**Written exercise**
Copy out the lines exactly as they appear, from the one containing "Task: Click the 'Màu" down through the one containing "Action: [33, 496]", both included.

**Records supplied**
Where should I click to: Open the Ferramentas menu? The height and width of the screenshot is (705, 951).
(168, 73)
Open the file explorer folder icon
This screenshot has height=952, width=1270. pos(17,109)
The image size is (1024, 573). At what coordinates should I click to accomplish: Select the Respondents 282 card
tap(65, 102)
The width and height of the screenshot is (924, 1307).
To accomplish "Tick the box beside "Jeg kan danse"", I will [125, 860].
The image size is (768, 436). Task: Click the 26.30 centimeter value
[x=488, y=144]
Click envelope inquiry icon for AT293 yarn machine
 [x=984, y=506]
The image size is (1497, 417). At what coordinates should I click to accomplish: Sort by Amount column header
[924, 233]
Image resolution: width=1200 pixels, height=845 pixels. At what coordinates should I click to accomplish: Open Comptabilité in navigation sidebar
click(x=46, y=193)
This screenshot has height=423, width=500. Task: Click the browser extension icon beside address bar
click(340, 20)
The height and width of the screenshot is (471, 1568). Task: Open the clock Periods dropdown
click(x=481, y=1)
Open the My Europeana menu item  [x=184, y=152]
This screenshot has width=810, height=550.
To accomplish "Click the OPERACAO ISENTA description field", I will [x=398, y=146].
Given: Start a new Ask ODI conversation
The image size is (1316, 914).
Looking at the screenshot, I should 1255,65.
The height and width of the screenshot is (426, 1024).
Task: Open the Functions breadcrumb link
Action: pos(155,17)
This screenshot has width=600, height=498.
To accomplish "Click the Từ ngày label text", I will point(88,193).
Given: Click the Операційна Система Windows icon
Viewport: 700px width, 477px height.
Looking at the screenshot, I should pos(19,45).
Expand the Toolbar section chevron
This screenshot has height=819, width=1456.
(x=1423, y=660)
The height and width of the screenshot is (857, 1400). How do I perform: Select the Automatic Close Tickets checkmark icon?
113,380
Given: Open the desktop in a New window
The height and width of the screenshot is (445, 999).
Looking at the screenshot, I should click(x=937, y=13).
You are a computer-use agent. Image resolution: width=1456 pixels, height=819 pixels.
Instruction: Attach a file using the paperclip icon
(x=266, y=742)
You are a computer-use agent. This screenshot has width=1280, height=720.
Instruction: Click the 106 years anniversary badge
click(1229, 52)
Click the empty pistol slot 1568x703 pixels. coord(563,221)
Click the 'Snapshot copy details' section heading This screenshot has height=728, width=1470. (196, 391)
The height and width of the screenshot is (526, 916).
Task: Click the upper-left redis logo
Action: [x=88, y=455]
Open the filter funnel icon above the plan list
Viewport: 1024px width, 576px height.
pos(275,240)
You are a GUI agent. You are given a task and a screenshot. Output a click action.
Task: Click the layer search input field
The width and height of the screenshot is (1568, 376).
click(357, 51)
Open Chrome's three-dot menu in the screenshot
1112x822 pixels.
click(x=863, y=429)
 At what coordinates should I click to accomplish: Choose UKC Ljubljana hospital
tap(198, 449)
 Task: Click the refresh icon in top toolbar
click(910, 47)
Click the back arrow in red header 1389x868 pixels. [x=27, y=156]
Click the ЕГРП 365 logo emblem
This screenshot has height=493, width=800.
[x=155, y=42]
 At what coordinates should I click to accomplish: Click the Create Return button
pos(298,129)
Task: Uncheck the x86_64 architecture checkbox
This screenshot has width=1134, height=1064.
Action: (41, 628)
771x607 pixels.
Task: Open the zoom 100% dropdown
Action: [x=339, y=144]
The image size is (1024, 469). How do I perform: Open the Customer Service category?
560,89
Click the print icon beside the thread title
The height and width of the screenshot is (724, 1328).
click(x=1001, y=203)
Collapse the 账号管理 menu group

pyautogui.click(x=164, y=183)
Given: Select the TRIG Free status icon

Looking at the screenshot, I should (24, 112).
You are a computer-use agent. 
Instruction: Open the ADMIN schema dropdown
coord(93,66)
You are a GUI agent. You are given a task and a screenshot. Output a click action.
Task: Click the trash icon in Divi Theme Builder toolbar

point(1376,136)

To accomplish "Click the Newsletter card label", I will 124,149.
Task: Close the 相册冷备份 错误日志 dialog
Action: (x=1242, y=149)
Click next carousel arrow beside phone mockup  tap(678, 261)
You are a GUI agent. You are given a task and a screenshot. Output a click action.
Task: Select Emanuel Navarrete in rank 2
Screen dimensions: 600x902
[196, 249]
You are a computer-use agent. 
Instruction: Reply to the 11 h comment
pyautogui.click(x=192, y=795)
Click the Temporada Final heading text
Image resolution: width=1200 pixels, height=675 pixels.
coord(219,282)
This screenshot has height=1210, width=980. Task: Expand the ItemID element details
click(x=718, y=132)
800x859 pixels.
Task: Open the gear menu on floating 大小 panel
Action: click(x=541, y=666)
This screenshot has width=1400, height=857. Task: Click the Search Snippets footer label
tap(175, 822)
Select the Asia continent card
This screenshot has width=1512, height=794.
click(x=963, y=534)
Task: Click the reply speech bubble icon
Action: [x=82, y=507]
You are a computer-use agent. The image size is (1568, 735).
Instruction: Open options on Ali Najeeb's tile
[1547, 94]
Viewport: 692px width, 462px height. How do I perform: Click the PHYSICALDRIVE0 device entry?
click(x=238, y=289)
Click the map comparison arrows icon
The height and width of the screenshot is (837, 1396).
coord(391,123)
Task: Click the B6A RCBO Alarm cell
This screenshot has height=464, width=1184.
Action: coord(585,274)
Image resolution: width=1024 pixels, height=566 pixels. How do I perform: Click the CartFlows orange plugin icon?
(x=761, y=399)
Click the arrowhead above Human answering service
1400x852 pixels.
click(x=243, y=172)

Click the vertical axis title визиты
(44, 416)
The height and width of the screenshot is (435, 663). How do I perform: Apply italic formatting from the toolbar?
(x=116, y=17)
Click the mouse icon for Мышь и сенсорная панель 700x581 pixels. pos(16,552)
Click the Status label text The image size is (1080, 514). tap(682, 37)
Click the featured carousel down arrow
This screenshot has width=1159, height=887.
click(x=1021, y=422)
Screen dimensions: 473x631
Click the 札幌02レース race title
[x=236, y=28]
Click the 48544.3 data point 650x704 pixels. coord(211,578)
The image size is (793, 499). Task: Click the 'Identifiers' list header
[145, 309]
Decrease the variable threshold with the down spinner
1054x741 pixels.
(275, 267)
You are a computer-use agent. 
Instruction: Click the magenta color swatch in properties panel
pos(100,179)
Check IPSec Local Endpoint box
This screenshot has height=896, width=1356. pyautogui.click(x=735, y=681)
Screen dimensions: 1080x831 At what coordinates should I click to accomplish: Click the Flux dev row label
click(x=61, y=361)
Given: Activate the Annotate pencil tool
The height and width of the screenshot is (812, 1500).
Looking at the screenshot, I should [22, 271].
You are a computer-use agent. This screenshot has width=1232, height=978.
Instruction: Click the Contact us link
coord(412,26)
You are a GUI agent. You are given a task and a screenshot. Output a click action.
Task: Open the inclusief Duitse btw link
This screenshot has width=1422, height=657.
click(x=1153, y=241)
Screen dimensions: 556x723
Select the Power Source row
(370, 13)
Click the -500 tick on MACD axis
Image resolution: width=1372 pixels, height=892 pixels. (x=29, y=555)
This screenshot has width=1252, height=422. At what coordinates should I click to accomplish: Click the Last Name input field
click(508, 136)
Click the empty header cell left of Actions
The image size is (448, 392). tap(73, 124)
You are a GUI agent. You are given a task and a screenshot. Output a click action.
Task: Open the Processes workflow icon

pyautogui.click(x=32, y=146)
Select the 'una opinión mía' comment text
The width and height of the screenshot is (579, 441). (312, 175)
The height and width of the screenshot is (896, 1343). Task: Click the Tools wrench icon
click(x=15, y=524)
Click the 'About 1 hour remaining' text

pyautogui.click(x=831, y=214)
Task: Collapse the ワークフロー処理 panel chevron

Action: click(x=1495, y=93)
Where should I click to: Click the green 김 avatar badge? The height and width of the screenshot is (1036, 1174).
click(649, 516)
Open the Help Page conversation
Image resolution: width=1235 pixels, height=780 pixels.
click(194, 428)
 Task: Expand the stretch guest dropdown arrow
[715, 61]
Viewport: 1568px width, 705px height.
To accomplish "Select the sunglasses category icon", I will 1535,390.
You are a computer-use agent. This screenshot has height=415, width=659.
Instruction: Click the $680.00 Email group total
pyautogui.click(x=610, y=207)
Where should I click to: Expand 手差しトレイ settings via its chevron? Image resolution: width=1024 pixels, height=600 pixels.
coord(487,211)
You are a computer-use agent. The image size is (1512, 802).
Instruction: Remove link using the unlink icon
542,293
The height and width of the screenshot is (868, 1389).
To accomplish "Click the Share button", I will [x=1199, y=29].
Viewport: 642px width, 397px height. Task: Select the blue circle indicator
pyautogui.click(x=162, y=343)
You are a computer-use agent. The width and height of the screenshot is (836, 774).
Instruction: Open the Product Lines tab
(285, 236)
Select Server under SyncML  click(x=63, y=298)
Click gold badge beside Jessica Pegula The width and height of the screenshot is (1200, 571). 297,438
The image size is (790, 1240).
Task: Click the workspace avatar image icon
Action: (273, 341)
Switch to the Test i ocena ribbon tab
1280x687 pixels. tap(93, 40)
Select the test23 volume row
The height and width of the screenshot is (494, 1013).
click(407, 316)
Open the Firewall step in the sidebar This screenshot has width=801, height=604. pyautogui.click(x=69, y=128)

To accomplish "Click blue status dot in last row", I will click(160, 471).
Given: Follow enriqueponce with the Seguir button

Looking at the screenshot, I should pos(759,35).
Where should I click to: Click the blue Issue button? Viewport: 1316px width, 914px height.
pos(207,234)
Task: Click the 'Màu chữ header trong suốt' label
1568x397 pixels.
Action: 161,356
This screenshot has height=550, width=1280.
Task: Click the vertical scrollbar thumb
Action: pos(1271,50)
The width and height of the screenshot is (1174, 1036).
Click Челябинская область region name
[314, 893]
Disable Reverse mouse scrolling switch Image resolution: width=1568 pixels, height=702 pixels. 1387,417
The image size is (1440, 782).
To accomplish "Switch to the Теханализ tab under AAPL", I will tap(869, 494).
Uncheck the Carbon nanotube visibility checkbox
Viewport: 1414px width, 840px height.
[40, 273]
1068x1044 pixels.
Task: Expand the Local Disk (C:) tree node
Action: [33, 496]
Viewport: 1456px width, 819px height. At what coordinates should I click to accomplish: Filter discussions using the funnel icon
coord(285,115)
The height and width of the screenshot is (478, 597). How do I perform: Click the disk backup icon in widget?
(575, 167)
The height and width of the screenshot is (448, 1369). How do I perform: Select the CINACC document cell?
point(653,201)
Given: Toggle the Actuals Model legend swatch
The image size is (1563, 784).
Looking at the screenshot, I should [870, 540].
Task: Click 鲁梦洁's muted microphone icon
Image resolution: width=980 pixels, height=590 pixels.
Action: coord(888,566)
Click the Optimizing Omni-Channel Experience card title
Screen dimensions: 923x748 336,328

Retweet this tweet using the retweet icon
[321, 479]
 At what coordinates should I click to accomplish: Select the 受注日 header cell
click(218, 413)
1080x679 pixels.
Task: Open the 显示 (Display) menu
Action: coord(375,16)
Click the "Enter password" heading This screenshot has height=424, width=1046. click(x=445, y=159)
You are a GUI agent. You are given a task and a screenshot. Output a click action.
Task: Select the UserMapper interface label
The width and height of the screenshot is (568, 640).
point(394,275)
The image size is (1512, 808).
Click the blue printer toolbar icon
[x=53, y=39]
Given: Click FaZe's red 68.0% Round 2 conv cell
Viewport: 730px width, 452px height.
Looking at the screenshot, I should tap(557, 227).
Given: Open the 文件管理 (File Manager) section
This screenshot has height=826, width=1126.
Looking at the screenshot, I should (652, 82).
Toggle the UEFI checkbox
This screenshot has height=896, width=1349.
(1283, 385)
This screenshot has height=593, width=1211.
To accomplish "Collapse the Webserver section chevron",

**Full response**
Task: Click the 'Màu chữ header trong suốt' label
1568x397 pixels.
Action: 161,356
This screenshot has height=550, width=1280.
Task: Click the vertical scrollbar thumb
Action: pos(1271,50)
The width and height of the screenshot is (1174, 1036).
Click Челябинская область region name
[314, 893]
Disable Reverse mouse scrolling switch Image resolution: width=1568 pixels, height=702 pixels. 1387,417
The image size is (1440, 782).
To accomplish "Switch to the Теханализ tab under AAPL", I will tap(869, 494).
Uncheck the Carbon nanotube visibility checkbox
Viewport: 1414px width, 840px height.
[40, 273]
1068x1044 pixels.
Task: Expand the Local Disk (C:) tree node
Action: [33, 496]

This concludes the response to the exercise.